Working to be respected as a priest, to found a temple and to excel at interfaith work, I learned to wear the mask of humility that’s expected of leaders.

Then I forgot it was a mask.

Meditating on an isolated sheep farm I confronted the barb in my heart. Why aren’t you doing what you’re meant to do?

I was afraid my lifelong dream was too selfish, would be too silly to ever voice. People don’t say, “I want to be famous.” Only kids say that. But I do want to be famous.

I can’t tell you, the gods, or anyone why I feel a drive for fame. It’s as natural to me as my love of the outdoors. To die famous is so essentially me it feels like Fate, except I don’t believe in fate. So let’s just say it’s who I am.
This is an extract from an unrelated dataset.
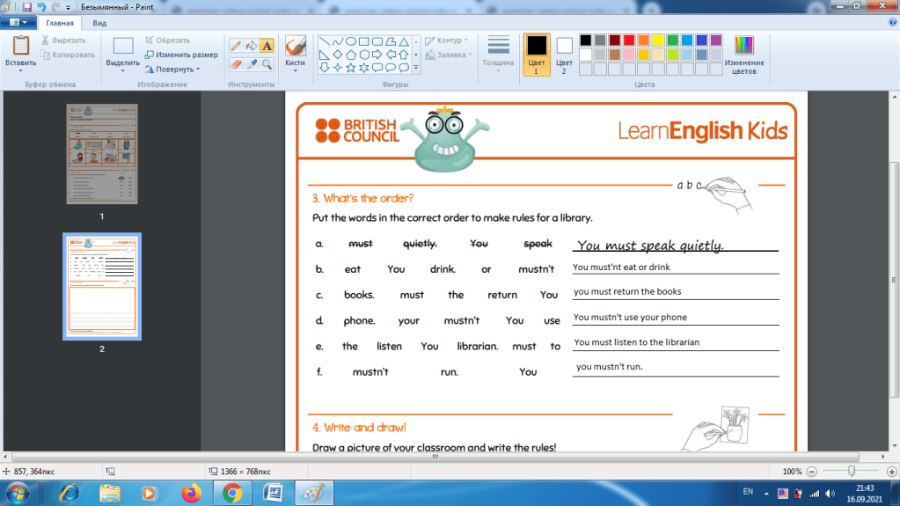This screenshot has width=900, height=506.
Task: Select the Text tool
Action: point(267,46)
I choose to accept that. And more: I love it.

The Value

We are told to regard fame as: un-spiritual, egoistic, unrealistic, childish. It must be a selfish goal. Here’s an alternative perspective on fame. Fame can be an inspiration. As inspiration, fame has the power to improve the world. It becomes selfless.

There was a time when it was considered virtuous to seek immortality through fame, and fame through accomplishment. This is much better for society than meekness. When we challenge ourselves to attain the utmost, we create a culture of inspiring others to move forward.

The difference lies in the motivation. If you seek fame only for your own glory it’s selfish. I used to think this way when I was 14 or 15. Now I’m much more interested in seeing how I can use my life to help the people around me experience happiness.

Many people start a good path with selfish goals. If they’re sincere they will purify.

The Form

So how do I pursue fame and inspiration?

It would be fun to go down as the greatest magician of the 21st century. Or to become a famous writer—that’s a dream anyone can understand.

Those are parts of who I am, but there’s one thread that runs unwavering through it all.

Philosophy.

Philosophy is my love affair. It’s my formal training, a personal strength, and the one skill I’ve used in all my other pursuits as author, adventurer, priest, and artist. It is the project of how best to live a life.

My approach is tactile. I use my own daily life as a living drawing board for my ideas. It gives me advantages and hurdles compared to an academic, but it certainly delivers results.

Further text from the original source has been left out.